経済産業省では、2023度「宇宙産業技術情報基盤整備研究開発事業(SERVISプロジェクト)」のうち、「衛星データ利用環境整備・ソリューション開発支援事業」における衛星データ無料利用事業者を5月8日から公募していた(締め切りは5月22日)。
SERVIS(Space Environment Reliability Verification Integrated System、宇宙環境信頼性実証システム)は、民生の部品や技術を宇宙などで活用するための、データベースやガイドラインといった知的基盤を構築するプロジェクト。
衛星データ利用環境整備・ソリューション開発支援事業は、衛星データを活用してさまざまな産業の生産性を向上させるために複数の地域でソリューション開発に必要な衛星データを課題やテーマを絞って一括調達して、課題やテーマに応じたアルゴリズムやソリューションの開発を衛星データプラットフォーム「Tellus」で行うことを支援するという。
経産省によると、小型衛星の打ち上げ機会の拡大などにより、衛星データの質と量が抜本的に向上。防災、インフラ維持管理、農林水産業、交通、物流、金融・保険など、さまざまな分野で衛星データを活用した社会課題解決が期待されているという。
しかし、これまでに政府の衛星データプラットフォームに集約されている衛星データは、頻度や解像度、データ種別の各面で課題があり、特定地域のユーザーニーズに寄り添った形でのデータ提供が進んでいないという課題があった。
そこで同事業では、経産省が地方公共団体や企業などからのニーズ情報の提供を踏まえ選定した地域を対象に、地域が抱える課題の解決に必要となるさまざまな商用衛星データを追加的に調達。衛星データ以外の地理空間データも充実させた上で、衛星データなどを活用した課題解決のためのソリューション開発実証を集中的に行うための支援を提供する。今回の公募では、Tellus上で無料で利用できる事業者を募集した(第2回の公募は、8月上旬頃を予定)。
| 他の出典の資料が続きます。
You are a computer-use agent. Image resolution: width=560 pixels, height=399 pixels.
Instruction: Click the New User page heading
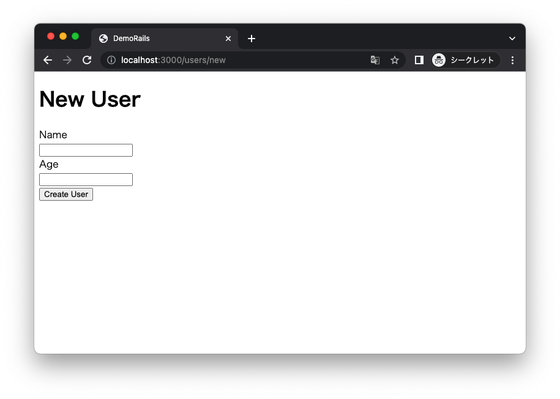pyautogui.click(x=89, y=99)
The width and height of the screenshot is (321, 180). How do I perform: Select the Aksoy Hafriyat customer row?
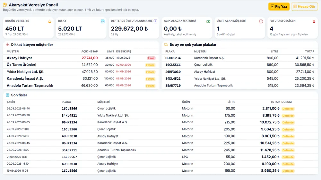click(81, 58)
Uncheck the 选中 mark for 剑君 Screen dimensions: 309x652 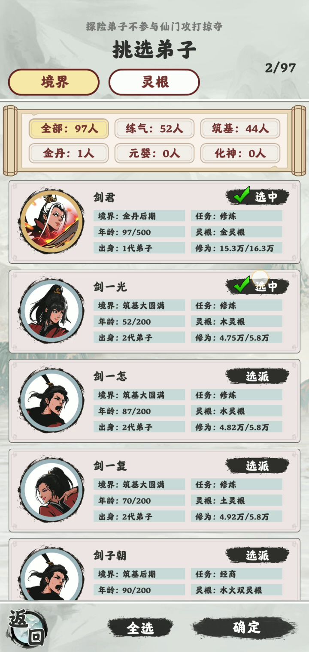click(x=258, y=197)
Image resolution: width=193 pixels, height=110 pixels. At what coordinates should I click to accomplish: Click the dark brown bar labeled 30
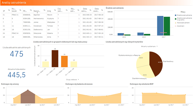pos(55,58)
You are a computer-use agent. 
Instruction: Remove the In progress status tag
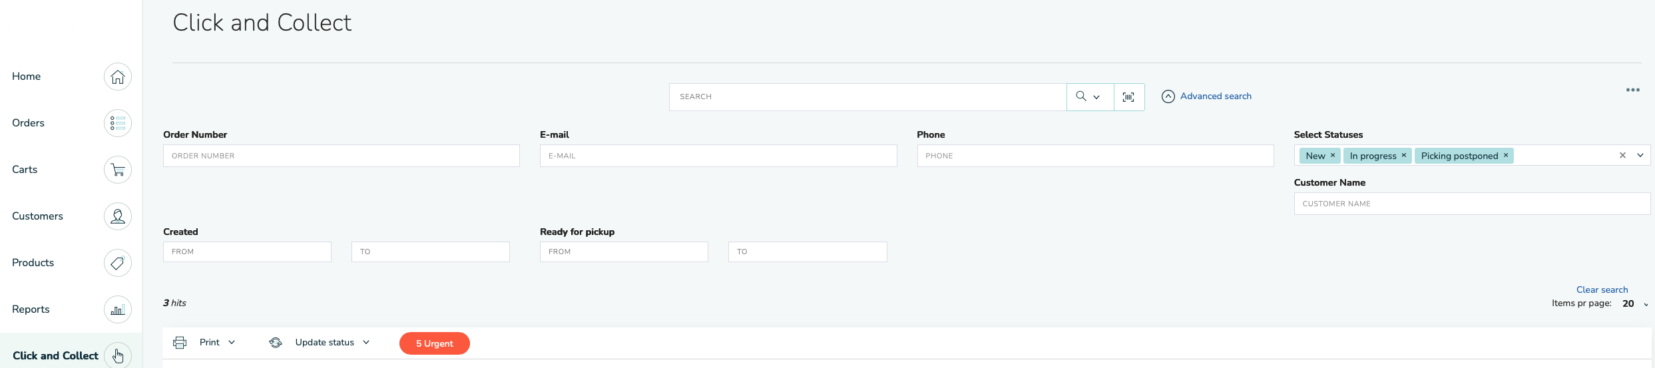pos(1404,155)
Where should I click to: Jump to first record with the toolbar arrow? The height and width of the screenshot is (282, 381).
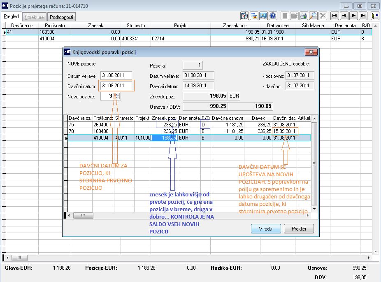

今回の事業では、Tellusにある光学衛星や合成開口レーダー(SAR)衛星のアーカイブデータを無料で利用できる。無料で利用できる衛星データは以下の通り。
- 光学衛星
- アクセルスペース「GRUS」
- Maxar Technologies「WorldView」「GeoEye」(旧OrbView)シリーズ
- Airbus Defence and Space「Pleiades」「SPOT」シリーズ
- SAR衛星
- 宇宙航空研究開発機構(JAXA)「ALOS-2」(だいち2号)
- Synspective「StriX」シリーズ
- QPS研究所「イザナミ」
- 日本地球観測衛星サービス(JEOSS)「ASNARO-2」
データの内容は「Tellus Satellite Data Traveler」「Tellus Market」で確認できる。対象となる地域は、北海道、富山県、福井県、山口県、九州地方(熊本県、福岡県、大分県、鹿児島県、佐賀県、長崎県)。
Solafuneは、自治体や大手企業を中心に、衛星データを活用したソリューションを提供。今回採択された同事業では、国連の「持続可能な開発目標(SDGs)」にある「海の豊かさを守ろう」への貢献を目指し、河川や海のゴミを検出、推定することに取り組むという。
すでに、岡山市をはじめとする自治体と実証実験を進めており、今後はより精度を高めに効率的、かつ効果的なゴミの検出アルゴリズムを開発する予定。最終的には、幅広い自治体に導入することで日本から排出される海洋ゴミの削減を目指す。